WHAT IS BEING ASKED.
What follows is a set of records. Repeat every one of them exactly.

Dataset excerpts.
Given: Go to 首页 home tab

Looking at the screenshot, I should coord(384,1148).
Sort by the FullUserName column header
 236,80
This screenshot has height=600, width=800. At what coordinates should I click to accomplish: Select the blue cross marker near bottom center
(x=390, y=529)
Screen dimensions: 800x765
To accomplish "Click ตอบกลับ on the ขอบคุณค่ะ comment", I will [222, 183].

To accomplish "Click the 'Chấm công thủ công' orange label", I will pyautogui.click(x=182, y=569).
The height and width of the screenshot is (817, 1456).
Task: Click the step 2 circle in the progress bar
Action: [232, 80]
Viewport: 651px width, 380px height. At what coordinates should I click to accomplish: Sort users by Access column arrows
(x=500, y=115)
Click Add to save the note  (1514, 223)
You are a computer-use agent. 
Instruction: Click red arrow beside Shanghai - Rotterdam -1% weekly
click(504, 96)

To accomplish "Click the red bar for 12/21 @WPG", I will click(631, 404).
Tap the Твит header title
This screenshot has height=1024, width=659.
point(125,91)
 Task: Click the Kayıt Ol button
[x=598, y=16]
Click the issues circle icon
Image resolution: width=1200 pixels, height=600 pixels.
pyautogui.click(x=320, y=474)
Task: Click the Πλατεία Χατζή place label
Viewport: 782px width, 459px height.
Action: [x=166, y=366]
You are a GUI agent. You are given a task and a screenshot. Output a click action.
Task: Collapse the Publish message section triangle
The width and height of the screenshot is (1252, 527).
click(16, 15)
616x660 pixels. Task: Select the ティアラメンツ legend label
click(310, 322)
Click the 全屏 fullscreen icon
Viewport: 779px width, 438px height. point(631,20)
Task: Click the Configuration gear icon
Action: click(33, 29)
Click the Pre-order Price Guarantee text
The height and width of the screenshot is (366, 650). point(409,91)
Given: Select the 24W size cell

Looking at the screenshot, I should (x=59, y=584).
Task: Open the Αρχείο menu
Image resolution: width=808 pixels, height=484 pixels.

EXPECTED OUTPUT.
Given: Go to 首页 home tab

Looking at the screenshot, I should coord(384,1148).
Sort by the FullUserName column header
 236,80
This screenshot has height=600, width=800. At what coordinates should I click to accomplish: Select the blue cross marker near bottom center
(x=390, y=529)
Screen dimensions: 800x765
To accomplish "Click ตอบกลับ on the ขอบคุณค่ะ comment", I will [222, 183].

To accomplish "Click the 'Chấm công thủ công' orange label", I will pyautogui.click(x=182, y=569).
The height and width of the screenshot is (817, 1456).
Task: Click the step 2 circle in the progress bar
Action: [232, 80]
Viewport: 651px width, 380px height. At what coordinates should I click to accomplish: Sort users by Access column arrows
(x=500, y=115)
Click Add to save the note  (1514, 223)
You are a computer-use agent. 
Instruction: Click red arrow beside Shanghai - Rotterdam -1% weekly
click(504, 96)

To accomplish "Click the red bar for 12/21 @WPG", I will click(631, 404).
Tap the Твит header title
This screenshot has height=1024, width=659.
point(125,91)
 Task: Click the Kayıt Ol button
[x=598, y=16]
Click the issues circle icon
Image resolution: width=1200 pixels, height=600 pixels.
pyautogui.click(x=320, y=474)
Task: Click the Πλατεία Χατζή place label
Viewport: 782px width, 459px height.
Action: [x=166, y=366]
You are a GUI agent. You are given a task and a screenshot. Output a click action.
Task: Collapse the Publish message section triangle
The width and height of the screenshot is (1252, 527).
click(16, 15)
616x660 pixels. Task: Select the ティアラメンツ legend label
click(310, 322)
Click the 全屏 fullscreen icon
Viewport: 779px width, 438px height. point(631,20)
Task: Click the Configuration gear icon
Action: click(33, 29)
Click the Pre-order Price Guarantee text
The height and width of the screenshot is (366, 650). point(409,91)
Given: Select the 24W size cell

Looking at the screenshot, I should (x=59, y=584).
Task: Open the Αρχείο menu
Image resolution: width=808 pixels, height=484 pixels.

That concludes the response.